* PAGE TEXT

In: Business and Management

Submitted By kstatecane
Words 1019
Pages 5
Background

Big Bear Power is a public utility with a strong financial position for the past several years. As a result of having a positive cash flow, Big Bear is in compliance with all of its debt covenants. Big Bear has entered a 10 year non-cancelable lease with Goliath Company for a combustion turbine. The lease is signed on December 15, 2010 and the right to use the turbine begins on January 1, 2011.

Relevant Issues and Case Facts

The case focuses on whether certain costs and provisions associated with the lease would be included in “minimum lease payments” under ASC 840 under leases. There are three specific provisions under question: legal fees paid in negotiating the lease contract, a possible penalty paid by Big Bear to Goliath in the event that Big Bear a “material adverse change” that leads to a default on its debt covenants, and increasing level rents equal to the increase in consumer price index.

* EXERCISE SET
1. According to the Big Bear Power case, on what date does Big Bear's right to use the turbine begin?
2. List every detail about the submission that the Big Bear Power case gives above its Background heading.
3. Repeat the part of the Big Bear Power case that opens with the words containing "Submitted By kstatecane" and closes with "January 1, 2011.".

* EXTRACTED ENTRIES
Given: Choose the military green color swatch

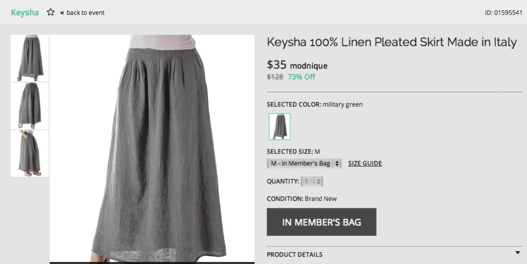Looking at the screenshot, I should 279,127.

...

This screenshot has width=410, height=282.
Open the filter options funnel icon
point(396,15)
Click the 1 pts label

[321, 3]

---

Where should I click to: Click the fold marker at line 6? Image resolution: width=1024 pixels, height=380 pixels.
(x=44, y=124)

* OUTPUTS BY TASK
1. January 1, 2011.

2.
- Category: Business and Management
- Submitted by: kstatecane
- Words: 1019
- Pages: 5

3.
Submitted By kstatecane
Words 1019
Pages 5
Background

Big Bear Power is a public utility with a strong financial position for the past several years. As a result of having a positive cash flow, Big Bear is in compliance with all of its debt covenants. Big Bear has entered a 10 year non-cancelable lease with Goliath Company for a combustion turbine. The lease is signed on December 15, 2010 and the right to use the turbine begins on January 1, 2011.